** START Excerpt **

No matter how the wind shifts, Degas’s stock is solid. For those whose conservative tastes favor representation, Degas was the most scrupulous draughtsman of the Impressionists—the slowest to cast off the spell of academic training, with its tedious but useful copying from museum masterpieces and “the antique”; the drawing in even Degas’s oldest, most furiously rapt pastels of nude bathers is deliciously correct. For those whose tastes ask of an artist a certain individual violence—a personal expressionism that creates rather than imitates nature—Degas presents a model restlessness and willingness to experiment. His formal manners belong to the nineteenth century, but his artistic ruthlessness and freedom to the twentieth. His eccentric perspectives, his truncated compositions, his increasingly daring juxtapositions of color make us reflect, in modern style, upon the operations of perception—or, more precisely, upon the synthetic tensions that occur when a vision in three dimensions is reduced to a two-dimensional colored surface.

** END Excerpt **

#### [What you need to do]
- A) Which features of Degas's art does the passage on Degas list in the sentence that begins "His eccentric perspectives"?
- B) How would you put this sentence from the passage on Degas into French: "His formal manners belong to the nineteenth century, but his artistic ruthlessness and freedom to the twentieth."
- C) Carry on the passage on Degas from its final sentence.
The lines that come next have nothing to do with the passage on Degas.

** START Supplied information **

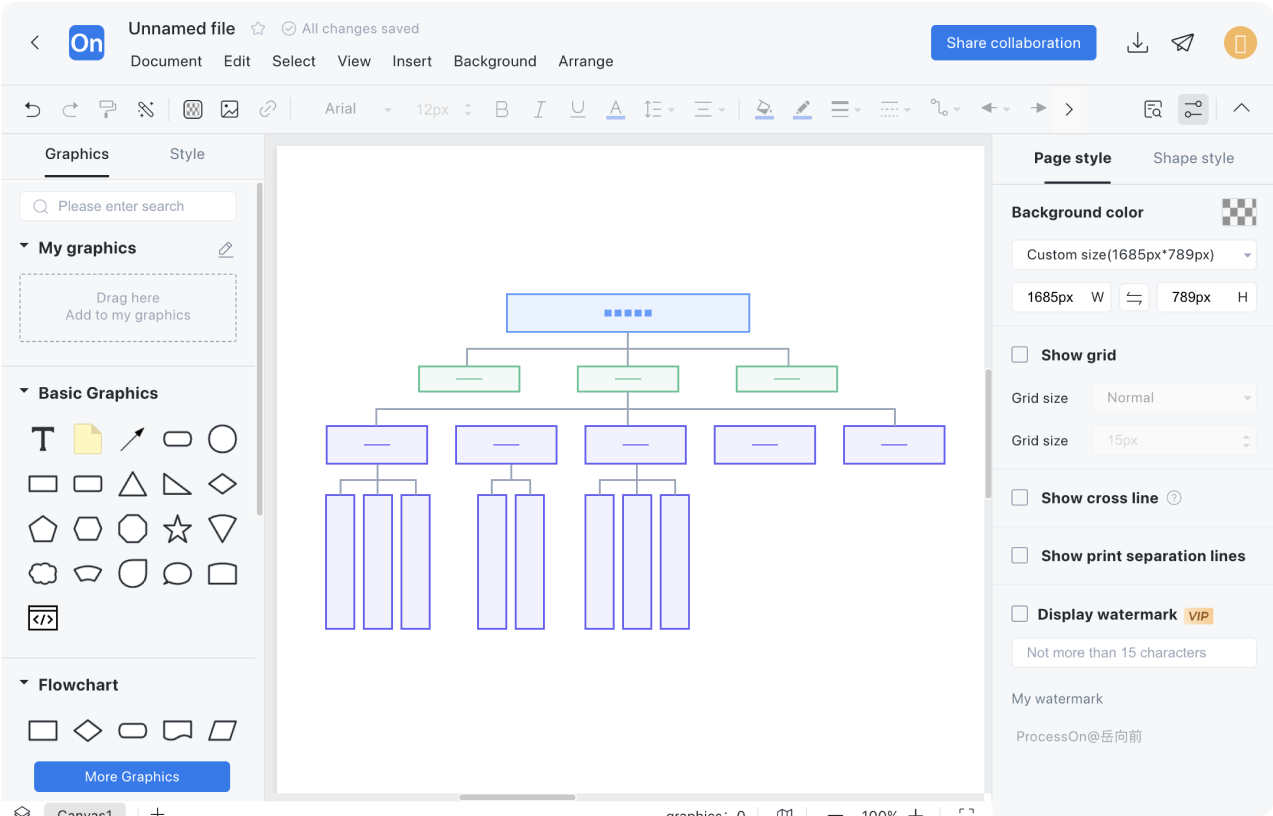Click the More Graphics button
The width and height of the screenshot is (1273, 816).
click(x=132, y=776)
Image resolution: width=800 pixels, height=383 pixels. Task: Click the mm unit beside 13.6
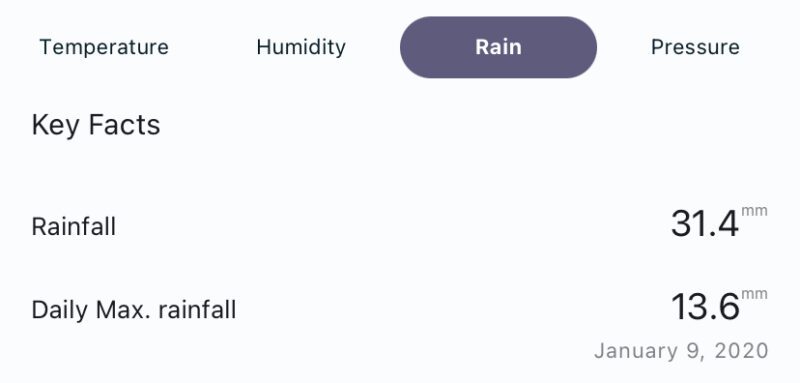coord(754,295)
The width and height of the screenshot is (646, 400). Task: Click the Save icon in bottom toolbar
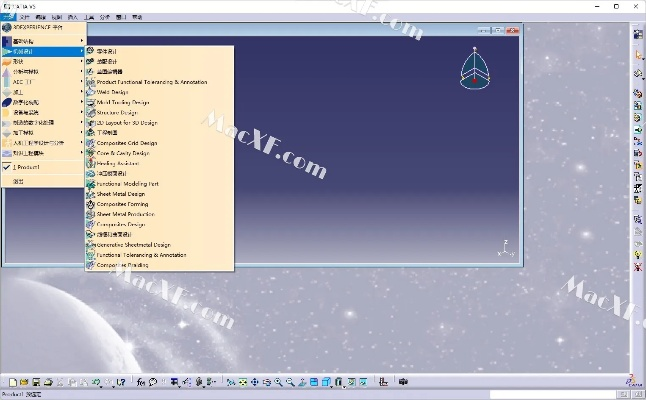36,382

** END Supplied information **

#### [Answers to the tasks]
- A) Eccentric perspectives; truncated compositions; increasingly daring juxtapositions of color.

- B) Ses manières formelles appartiennent au XIXe siècle, mais son intransigeance et sa liberté artistiques au XXe.

- C)
The exhibition Degas Landscapes at the Metropolitan Museum surprises us with its very title, for Degas is a painter of closely observed and intimately felt interiors—theaters and living rooms and salles de bain. His early mythological panoramas savor of airless studio assembly and even the racehorses in his pictures partake of human enclosure and control. Man’s presence is not a mere incident in Degas’s world, as it is in Monet’s and the late Cézanne’s, but pivotal and ubiquitous. Yet as a young man he took the requisite tour of Italy, and among the souvenirs of his three years there brought back little plein-air landscapes and some characteristically painstaking pencil renderings of Mt. Vesuvius and the landscape outside Rome. He filled sketchbooks with scenic notations and descriptions, we read in Richard Kendall’s handsome and thorough catalog, Degas Landscapes.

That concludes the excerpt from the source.